The victim was falsely brought in as Sonia’s cousin in an attempt to convince the doctors to carry out an £80,000 private procedure at the Royal Free Hospital in London all in a bid to save the life of Sonia who is a master’s degree student in Film at Newcastle University, UK because kidney disease forced her to drop out.
The young man was said to have been offered an illegal reward to become a donor for Sonia after of a.
The prosecutor, Hugh Davies KC, told the court the Ekweremadus and Obeta had treated the man and other potential donors as “disposable assets – spare parts for reward”.
He said they entered an “emotionally cold commercial transaction” with the man, The Guardian UK report added.
The behaviour of Ekweremadu showed “entitlement, dishonesty and hypocrisy”, Davies told the jury.
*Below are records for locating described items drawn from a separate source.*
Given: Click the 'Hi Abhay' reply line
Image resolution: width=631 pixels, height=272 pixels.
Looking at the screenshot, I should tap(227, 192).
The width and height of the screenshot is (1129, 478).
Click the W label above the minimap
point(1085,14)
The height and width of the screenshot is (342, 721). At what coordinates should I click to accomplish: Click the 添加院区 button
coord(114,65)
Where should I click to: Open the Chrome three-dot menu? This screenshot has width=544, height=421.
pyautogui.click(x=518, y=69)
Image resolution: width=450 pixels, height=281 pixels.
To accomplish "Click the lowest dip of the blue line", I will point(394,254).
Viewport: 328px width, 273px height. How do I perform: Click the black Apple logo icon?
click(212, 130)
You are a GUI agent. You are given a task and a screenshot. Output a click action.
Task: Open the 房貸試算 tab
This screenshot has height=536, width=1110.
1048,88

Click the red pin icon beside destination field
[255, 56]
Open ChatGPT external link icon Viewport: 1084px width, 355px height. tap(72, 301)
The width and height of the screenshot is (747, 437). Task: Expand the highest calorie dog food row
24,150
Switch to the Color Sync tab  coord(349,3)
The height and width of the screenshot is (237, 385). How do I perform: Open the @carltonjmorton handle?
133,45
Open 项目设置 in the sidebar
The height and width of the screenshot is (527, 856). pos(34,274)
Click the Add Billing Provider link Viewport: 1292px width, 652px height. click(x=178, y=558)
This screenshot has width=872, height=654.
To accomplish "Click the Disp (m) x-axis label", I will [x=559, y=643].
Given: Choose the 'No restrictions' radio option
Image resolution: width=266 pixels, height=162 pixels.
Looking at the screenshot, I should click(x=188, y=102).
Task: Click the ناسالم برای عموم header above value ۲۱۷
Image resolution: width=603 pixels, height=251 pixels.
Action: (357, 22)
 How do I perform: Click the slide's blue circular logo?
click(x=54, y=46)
He said Ekweremadu “agreed to reward someone for a kidney for his daughter – somebody in circumstances of poverty and from whom he distanced himself and made no inquiries, and with whom, for his own political protection, he wanted no direct contact”.
Davies added, “What he agreed to do was not simply expedient in the clinical interests of his daughter, Sonia, it was exploitation, it was criminal. It is no defence to say he acted out of love for his daughter. Her clinical needs cannot come at the expense of the exploitation of somebody in poverty.”